The person in need to make a change (in this case: the business analyst) can't make a change. He enters the new data to the field, and once he leaves he gets the following error message:
ODBC -- call failed
[Microsoft][ODBC SQL Server Driver]Optional feature not implemented (#0)
Possible solutions:
The results I've found googling the problem usually relate to the case when there's some code. The problem is, that there's absolutely no code, so I can't tell "which line is it". It cannot be "parameter passing" as it was proved to some people.
Does he have the right permissions on the database?
Apparently he does, as
I've given the business analyst the permissions required on the database (namely: db_datareader, db_datawriter),and the following works as it should:

Also, when trying to use the following code straight from the SQL server, it runs perfectly fine:

EXECUTE AS LOGIN = 'BusinessAnalyst';

SELECT SUSER_NAME(), USER_NAME();

--gives 'BusinessAnalyst', 'BusinessAnalyst'

EXECUTE AS LOGIN = 'BusinessAnalyst';

SELECT *

from dbo.dimTable

--produces the results, as expected from someone with db_ddlreader permissions

EXECUTE AS LOGIN = 'BusinessAnalyst';

update DBO.dimTable

set column= 'value'

where ID = 1

--produces the results, as expected from someone with db_ddlwriter permissions

Needless to say, when I try to make the change from my instance of Ms-Access on my computer it run perfectly fine. And no, giving him higher permissions, like "db_ddladmin" didn't really help.
So obviously the problem is in the ODBC driver. But where?
As it works on my machine and doesn't work on his, we've decided to log in from my machine.
Then I had to re configure the ODBC connection, and found out where the error was:
Instead of choosing "SQL Server" as a client, you need to choose "SQL Server Native Client 10.0".
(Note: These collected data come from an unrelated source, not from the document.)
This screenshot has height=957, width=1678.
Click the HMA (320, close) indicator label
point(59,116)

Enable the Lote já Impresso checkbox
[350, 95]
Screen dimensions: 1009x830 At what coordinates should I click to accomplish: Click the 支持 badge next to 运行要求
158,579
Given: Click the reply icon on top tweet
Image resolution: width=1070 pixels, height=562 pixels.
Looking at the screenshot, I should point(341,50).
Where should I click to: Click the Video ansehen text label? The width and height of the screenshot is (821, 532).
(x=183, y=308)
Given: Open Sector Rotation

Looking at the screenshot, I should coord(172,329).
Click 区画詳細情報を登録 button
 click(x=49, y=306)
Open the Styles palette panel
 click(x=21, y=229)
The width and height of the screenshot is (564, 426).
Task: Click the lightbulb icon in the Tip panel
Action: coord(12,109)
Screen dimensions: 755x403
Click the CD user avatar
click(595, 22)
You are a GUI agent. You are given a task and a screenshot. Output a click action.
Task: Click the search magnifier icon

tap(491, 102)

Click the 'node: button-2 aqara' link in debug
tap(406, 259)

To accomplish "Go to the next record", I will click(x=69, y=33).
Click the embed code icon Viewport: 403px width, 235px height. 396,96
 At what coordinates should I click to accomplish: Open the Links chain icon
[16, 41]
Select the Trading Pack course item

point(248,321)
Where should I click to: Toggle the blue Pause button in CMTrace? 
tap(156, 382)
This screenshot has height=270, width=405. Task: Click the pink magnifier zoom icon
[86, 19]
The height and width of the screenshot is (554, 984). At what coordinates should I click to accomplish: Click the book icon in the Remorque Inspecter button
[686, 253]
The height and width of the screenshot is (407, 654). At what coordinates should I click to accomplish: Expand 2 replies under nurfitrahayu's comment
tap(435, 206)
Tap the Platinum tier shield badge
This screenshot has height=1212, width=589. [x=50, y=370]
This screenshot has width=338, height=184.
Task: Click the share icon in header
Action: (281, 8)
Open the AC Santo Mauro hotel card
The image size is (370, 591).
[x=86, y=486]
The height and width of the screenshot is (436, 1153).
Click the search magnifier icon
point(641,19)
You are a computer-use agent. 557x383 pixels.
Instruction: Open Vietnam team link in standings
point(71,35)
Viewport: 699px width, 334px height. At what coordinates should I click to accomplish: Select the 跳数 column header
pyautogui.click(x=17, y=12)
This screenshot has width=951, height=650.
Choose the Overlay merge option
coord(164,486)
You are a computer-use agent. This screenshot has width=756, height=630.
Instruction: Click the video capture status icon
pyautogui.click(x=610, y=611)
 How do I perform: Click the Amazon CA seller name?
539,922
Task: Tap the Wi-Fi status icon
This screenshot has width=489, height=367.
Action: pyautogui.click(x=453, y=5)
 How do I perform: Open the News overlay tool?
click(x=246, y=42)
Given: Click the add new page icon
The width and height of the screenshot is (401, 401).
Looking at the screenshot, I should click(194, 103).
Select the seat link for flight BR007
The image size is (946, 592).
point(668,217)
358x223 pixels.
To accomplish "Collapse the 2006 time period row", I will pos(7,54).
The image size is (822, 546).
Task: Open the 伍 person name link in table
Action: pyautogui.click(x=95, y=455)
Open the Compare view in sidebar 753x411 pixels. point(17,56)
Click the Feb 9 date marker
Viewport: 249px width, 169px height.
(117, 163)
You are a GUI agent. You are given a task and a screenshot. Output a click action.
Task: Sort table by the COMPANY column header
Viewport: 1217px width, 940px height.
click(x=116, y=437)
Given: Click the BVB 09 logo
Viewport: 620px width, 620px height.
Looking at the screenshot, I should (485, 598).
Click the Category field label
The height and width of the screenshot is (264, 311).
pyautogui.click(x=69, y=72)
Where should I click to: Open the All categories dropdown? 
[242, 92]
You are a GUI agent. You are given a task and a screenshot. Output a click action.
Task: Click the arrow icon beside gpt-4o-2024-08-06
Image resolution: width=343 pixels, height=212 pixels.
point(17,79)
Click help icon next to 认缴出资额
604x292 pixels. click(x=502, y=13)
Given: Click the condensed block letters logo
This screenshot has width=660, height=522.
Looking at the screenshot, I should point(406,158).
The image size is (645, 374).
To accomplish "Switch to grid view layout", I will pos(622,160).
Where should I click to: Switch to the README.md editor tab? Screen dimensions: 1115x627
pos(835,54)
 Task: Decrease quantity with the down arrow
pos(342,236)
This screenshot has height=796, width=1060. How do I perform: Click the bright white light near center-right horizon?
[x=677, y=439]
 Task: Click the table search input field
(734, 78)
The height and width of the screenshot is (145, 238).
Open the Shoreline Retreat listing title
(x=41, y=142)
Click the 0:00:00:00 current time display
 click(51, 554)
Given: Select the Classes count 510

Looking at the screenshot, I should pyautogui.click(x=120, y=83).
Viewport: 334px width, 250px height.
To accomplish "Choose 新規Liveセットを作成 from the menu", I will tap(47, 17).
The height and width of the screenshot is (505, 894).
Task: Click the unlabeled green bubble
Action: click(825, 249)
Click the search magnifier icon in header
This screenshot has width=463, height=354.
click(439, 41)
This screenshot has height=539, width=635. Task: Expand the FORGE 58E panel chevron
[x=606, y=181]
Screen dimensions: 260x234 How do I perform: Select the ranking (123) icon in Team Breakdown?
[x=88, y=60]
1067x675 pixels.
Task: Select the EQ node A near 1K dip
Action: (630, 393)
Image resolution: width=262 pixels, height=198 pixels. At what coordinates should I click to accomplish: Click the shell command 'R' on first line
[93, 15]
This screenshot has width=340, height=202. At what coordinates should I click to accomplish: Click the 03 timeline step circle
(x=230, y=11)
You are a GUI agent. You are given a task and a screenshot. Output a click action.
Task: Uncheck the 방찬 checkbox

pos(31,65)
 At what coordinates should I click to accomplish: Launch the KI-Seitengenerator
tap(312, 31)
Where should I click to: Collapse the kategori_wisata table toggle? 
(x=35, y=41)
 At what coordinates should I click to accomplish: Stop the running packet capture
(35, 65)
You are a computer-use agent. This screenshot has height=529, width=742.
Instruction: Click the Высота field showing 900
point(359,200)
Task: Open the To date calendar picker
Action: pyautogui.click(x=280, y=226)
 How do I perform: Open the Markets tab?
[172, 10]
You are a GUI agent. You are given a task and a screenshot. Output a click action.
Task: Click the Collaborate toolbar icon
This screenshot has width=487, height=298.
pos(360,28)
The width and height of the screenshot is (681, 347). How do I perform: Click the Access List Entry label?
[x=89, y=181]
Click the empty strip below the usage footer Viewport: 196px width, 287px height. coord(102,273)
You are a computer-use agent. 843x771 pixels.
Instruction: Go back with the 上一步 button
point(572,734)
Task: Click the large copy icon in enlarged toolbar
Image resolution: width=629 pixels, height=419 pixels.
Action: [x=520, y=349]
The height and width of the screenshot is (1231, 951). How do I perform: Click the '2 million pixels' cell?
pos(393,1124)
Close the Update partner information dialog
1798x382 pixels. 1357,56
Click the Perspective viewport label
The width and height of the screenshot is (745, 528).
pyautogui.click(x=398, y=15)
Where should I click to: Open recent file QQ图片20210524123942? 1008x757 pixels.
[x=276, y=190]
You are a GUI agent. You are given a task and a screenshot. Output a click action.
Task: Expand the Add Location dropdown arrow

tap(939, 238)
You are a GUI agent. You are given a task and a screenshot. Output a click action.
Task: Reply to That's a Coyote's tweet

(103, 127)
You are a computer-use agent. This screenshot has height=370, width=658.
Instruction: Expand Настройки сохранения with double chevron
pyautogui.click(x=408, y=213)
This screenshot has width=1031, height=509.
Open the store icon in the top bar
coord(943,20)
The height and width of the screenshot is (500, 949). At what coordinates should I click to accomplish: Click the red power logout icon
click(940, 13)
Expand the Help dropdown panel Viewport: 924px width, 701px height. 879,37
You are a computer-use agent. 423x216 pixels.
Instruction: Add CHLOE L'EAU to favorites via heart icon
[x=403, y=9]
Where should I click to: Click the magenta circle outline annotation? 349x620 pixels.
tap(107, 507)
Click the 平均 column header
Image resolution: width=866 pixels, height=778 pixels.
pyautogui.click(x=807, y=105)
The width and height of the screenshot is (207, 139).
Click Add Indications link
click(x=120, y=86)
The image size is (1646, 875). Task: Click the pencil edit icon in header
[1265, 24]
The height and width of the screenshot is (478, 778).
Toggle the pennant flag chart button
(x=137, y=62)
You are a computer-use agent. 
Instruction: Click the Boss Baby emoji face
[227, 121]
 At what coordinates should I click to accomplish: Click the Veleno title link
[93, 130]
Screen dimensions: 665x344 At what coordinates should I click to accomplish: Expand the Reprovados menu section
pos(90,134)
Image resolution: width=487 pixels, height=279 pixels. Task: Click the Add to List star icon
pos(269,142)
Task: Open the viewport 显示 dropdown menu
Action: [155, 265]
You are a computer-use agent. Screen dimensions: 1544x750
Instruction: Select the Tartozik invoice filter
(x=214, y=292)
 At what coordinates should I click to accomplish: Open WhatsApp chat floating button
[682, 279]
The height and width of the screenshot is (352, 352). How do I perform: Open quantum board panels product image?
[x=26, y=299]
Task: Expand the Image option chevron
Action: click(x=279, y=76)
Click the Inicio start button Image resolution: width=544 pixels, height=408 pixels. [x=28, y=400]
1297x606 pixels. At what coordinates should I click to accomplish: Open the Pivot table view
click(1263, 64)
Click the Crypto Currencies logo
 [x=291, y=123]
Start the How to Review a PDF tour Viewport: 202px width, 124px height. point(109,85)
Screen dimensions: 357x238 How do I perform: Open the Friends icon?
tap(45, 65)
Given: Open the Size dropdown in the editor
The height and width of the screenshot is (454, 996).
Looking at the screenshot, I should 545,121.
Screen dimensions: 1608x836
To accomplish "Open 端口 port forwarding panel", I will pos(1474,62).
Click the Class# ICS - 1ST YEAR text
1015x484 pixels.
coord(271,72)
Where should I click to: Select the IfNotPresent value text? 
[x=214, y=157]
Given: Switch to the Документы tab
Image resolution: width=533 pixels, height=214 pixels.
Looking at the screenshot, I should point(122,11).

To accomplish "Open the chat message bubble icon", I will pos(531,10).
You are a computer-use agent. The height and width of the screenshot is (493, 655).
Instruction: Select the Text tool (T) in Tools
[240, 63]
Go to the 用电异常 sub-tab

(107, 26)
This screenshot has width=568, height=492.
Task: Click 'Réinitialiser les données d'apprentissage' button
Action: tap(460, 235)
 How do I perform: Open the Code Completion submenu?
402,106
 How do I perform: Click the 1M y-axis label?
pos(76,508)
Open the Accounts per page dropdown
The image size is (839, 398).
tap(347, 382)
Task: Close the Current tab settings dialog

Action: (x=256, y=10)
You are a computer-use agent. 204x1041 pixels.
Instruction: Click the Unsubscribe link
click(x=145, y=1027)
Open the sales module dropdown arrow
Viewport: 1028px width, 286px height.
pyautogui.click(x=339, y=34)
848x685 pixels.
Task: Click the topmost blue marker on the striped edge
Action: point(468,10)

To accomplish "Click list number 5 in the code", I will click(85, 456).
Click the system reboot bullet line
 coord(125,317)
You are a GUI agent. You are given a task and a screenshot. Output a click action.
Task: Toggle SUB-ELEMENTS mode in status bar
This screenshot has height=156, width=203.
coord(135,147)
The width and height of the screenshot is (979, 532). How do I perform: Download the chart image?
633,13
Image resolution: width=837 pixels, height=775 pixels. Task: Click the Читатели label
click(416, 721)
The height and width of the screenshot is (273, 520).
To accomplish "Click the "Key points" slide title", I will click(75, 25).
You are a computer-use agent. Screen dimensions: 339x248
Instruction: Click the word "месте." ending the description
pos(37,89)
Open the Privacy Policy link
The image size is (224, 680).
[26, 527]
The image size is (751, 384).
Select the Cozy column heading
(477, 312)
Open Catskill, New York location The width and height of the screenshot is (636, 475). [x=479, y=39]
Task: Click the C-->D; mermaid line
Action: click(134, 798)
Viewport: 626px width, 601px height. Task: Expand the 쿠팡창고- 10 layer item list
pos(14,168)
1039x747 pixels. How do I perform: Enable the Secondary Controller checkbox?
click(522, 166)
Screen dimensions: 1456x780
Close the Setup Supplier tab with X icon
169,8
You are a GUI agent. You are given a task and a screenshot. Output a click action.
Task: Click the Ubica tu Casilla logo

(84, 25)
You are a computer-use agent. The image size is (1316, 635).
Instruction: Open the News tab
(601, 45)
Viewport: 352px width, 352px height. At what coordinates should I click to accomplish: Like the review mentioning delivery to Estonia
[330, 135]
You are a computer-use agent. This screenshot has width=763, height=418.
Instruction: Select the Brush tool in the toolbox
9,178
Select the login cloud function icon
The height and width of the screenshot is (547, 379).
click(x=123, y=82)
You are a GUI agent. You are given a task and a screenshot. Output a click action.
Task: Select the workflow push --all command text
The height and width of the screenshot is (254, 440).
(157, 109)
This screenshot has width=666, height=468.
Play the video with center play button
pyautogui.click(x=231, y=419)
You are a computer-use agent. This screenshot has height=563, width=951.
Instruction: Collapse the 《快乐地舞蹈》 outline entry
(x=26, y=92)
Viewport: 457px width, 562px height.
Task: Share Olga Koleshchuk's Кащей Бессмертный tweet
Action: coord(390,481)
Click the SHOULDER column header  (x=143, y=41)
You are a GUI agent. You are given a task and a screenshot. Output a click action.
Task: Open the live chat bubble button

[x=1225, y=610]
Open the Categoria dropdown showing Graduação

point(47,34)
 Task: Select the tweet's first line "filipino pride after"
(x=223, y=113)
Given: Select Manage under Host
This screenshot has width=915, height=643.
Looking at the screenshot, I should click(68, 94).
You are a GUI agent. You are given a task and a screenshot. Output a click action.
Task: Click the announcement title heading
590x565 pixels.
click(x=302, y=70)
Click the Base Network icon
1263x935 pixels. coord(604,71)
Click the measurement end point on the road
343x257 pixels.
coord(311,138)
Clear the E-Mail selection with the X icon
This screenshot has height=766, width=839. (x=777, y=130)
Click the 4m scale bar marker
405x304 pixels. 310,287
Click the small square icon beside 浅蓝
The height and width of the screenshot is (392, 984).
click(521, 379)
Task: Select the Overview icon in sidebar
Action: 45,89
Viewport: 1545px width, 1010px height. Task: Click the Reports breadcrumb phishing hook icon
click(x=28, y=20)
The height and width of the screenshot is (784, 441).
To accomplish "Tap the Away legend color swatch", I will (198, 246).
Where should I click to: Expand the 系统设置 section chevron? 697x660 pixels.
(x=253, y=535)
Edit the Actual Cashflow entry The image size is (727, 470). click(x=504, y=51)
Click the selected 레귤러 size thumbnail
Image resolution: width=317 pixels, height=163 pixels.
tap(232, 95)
True, the BA didn't have the driver installed on his machine, but he's a smart guy, so he googled and got here:

http://www.microsoft.com/en-us/download/details.aspx?id=16978

choose "native client" and sent me the following beautiful email:

DONE,

WORKING J

Excellent! now I'm back to work. There's a new Fact Table coming right up...

Extra comment on October 2013: The problem results from the SQL back end being on an x64 machine. Please note that for Access front end you need your SQL server placed on X86 Machine.

07 February 2012

OLE DB error: OLE DB or ODBC error: Operation canceled; HY008.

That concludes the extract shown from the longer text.